Page>
##############################
At the highest professional level, the National Hockey League (NHL), the 82-game regular season is played with a game approximately every 2.25 days, prior to a post-season that can include an additional 28 games over 60 days [132]. Due to shift rotations, there is a wide range of individual game-time per player, with the total time on ice potentially varying from approximately 5 to 28 min for skaters (excludes Goaltenders). Given this variation in game participation, compounded by the rate of competition, monitoring individual external load with a team is a worthwhile application of athlete tracking.
In order to monitor external load, tracking technology should be validated for the distinctive requirements of this sport. Notably, describing the unique biomechanical challenges of ice-skating reveals different characteristics to running [132]. Recent research has deemed an accelerometer-derived measure a reliable quantification of on-ice external load in a closed-roof hockey arena [133]. This measure can also reliably distinguish between certain ice hockey-specific movements including: acceleration, top speed, shooting, and repeated shift timing [133]. Describing external load, stratified into sport-specific categories and/or metrics, can further the understanding of technical and physical characteristics of training and competition. However, such microsensor technology may not be permitted in official competition and therefore, practitioners may be required to integrate such systems from the training environment with the different solutions permitted in competition.
Describing the high-intensity characteristics of skating with validated tracking technology is useful for the physical preparation of such athletes. One study of 36 NHL players demonstrated an average of seven high-intensity bouts per minute required, with high-intensity (> 17 km.h−1) skating accounting for approximately 45% of total skating distance [131]. However, this distribution of skating intensity is different according to position. Defensemen and forwards accumulate a similar distance across a game but in a different manner; with defensemen skating significantly higher distances at lower velocity skating speeds and forwards covering more in higher velocity bands [131, 134, 135].
##############################
Records supplied>
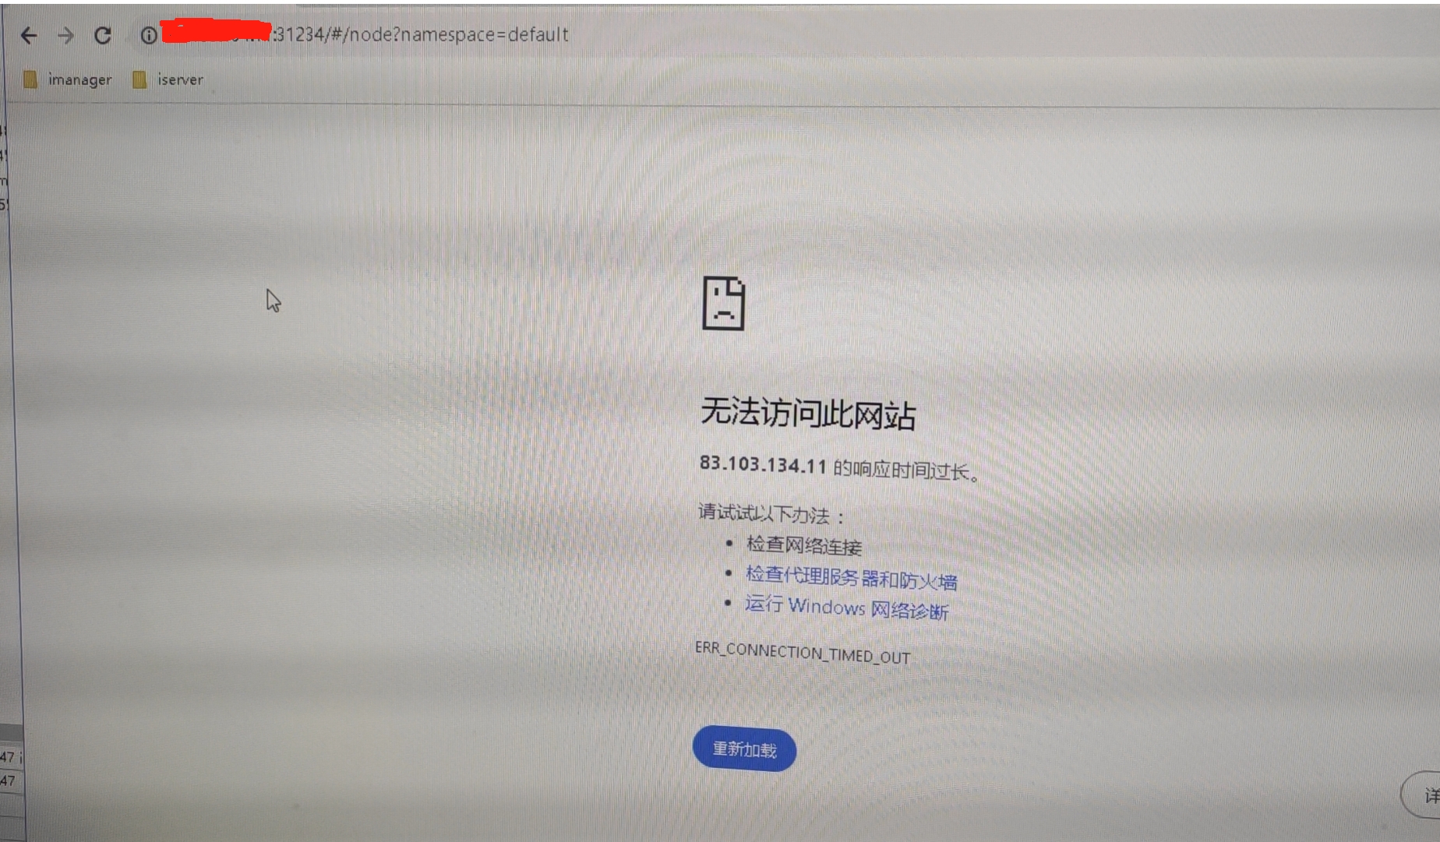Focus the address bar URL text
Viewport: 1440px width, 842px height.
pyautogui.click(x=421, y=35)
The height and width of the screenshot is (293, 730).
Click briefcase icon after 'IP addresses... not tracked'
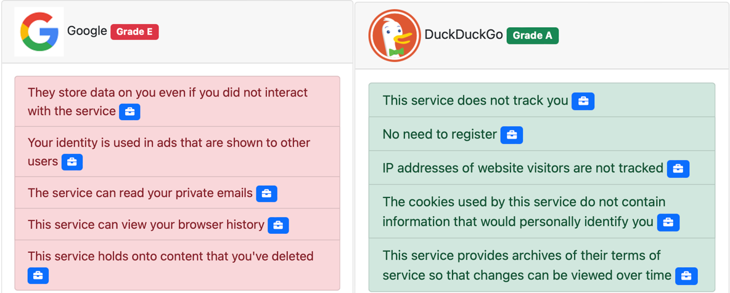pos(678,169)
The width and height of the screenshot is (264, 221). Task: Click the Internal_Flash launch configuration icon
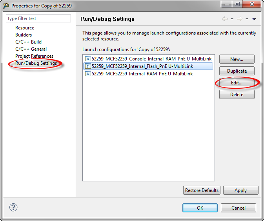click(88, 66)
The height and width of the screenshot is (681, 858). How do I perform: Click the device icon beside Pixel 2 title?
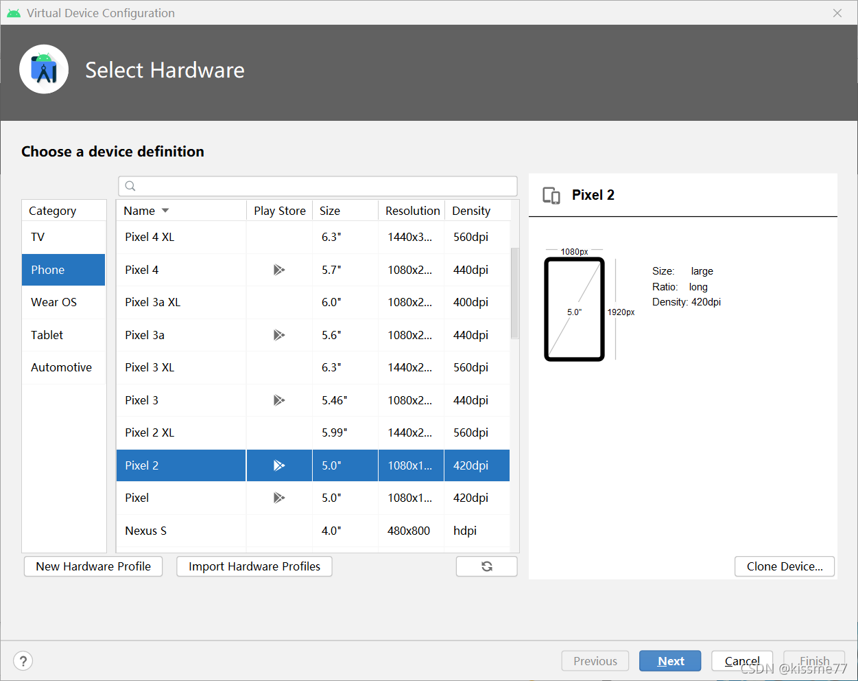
##############################
The exercise>
In the ice hockey text, what share of total skating distance did high-intensity skating make up in the study of 36 NHL players?

Exercise answer>
Approximately 45% of total skating distance.